A good way to start would be to see GDPR not as another onerous compliance requirement, but an opportunity to build customer trust and differentiate from the competition on improved security. This would not only help your business to hopefully drive profits, but it would also minimise the chances of a damaging security breach, and all the resulting remediation, investigation, legal, staffing and other costs that are typically associated.
Time for compliance
With that in mind, consider the following list as a rough guide on where to start with GDPR compliance. Although, if you’re struggling, don’t be afraid to reach out to the ICO. The regulator knows that many SMEs have limited resources – the key is to show that you are trying to change things.
- Perform a full data audit to understand what you process, where it flows, and which data is high risk
- Run regular end-user awareness raising exercises for all staff, including real-life phishing demos
- Ensure your third parties are maintaining the same standards of GDPR-compliant security and update contracts to reflect this
- Design and regularly test an incident response plan
- Keep all devices, PCs, servers and software up to date
- Follow best practice standards and frameworks. Start with [Cyber Essentials](https://www.cyberessentials.ncsc.gov.uk/advice/).

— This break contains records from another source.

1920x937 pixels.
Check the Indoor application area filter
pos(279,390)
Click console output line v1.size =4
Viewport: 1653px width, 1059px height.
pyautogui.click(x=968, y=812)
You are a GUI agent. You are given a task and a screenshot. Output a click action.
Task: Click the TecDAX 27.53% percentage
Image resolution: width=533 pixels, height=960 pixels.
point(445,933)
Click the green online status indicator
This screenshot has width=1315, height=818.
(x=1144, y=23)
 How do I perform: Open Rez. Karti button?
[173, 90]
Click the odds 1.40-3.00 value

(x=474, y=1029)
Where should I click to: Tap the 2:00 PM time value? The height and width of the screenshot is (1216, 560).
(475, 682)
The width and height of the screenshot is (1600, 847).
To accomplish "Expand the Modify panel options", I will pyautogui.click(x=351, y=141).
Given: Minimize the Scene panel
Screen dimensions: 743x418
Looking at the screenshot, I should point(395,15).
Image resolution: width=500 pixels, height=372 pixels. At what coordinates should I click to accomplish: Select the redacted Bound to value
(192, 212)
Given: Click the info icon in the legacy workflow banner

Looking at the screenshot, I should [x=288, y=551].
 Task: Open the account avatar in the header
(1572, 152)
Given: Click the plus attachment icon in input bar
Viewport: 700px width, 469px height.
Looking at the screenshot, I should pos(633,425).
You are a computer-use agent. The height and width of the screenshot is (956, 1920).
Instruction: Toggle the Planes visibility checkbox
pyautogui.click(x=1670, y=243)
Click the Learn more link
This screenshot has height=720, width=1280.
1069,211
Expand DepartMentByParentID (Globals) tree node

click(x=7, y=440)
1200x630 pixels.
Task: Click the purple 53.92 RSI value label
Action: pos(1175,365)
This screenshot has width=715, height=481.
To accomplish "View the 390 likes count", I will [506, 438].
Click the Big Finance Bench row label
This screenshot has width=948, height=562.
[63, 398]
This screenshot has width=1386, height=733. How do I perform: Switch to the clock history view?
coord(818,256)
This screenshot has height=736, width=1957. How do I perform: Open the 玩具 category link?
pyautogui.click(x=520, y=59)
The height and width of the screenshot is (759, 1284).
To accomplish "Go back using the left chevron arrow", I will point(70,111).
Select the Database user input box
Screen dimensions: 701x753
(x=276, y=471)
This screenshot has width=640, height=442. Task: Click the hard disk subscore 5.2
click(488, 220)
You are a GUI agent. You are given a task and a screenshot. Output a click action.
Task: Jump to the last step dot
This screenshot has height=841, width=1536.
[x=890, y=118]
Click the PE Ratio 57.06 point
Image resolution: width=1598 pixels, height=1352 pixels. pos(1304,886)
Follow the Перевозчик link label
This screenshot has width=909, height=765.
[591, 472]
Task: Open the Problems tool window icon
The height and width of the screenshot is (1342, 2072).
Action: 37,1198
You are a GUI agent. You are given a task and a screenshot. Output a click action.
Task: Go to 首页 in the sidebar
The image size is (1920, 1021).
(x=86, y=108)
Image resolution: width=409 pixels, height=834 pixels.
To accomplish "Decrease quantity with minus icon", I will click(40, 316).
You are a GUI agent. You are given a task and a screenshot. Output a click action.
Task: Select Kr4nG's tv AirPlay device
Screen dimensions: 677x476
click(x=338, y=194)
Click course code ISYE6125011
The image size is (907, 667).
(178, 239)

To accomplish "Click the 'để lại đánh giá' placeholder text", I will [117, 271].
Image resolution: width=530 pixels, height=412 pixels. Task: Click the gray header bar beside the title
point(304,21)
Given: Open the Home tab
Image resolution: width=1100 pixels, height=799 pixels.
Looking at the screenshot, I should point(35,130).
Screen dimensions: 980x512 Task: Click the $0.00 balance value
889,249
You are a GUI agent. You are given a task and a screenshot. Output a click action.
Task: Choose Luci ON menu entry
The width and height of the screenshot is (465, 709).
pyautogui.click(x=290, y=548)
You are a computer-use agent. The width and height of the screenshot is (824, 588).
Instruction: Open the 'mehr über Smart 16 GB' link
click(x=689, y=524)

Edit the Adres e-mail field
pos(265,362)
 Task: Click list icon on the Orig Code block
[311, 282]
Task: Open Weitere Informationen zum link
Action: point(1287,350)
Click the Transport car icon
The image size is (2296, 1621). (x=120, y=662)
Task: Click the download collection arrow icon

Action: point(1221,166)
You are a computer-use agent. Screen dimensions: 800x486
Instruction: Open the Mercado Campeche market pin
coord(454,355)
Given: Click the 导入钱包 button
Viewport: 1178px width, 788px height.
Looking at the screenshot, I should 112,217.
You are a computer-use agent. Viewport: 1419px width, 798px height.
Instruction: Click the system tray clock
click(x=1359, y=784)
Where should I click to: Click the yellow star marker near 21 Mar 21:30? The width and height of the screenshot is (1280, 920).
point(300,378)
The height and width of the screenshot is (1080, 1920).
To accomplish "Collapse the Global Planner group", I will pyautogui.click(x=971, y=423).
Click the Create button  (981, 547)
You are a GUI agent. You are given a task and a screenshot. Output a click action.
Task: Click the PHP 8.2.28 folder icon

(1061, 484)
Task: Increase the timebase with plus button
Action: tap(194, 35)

BS 10012:2017 personal information management system (PIMS) and ISO 27001:2013 information security management system (ISMS) may also help
- Consider outsourcing some or all security functions to a managed security services provider
- Appoint a Data Protection Officer if required
- Apply relevant best practice controls on that data, including:
- Endpoint, network, server and web/email gateway protection, ideally from a single reputable provider
- Tight access controls (least privilege) and multi-factor authentication (MFA)
- Continuous networking monitoring for threats
- Strong encryption for data at rest and in transit
- Pseudonymisation technology
- Mobile device management controls
Above all, remember that GDPR compliance is not a single process that you can tick off and move on. It will require constant attention and a close eye on what regulators are demanding, as requirements may change over time. Follow the ICO for updates.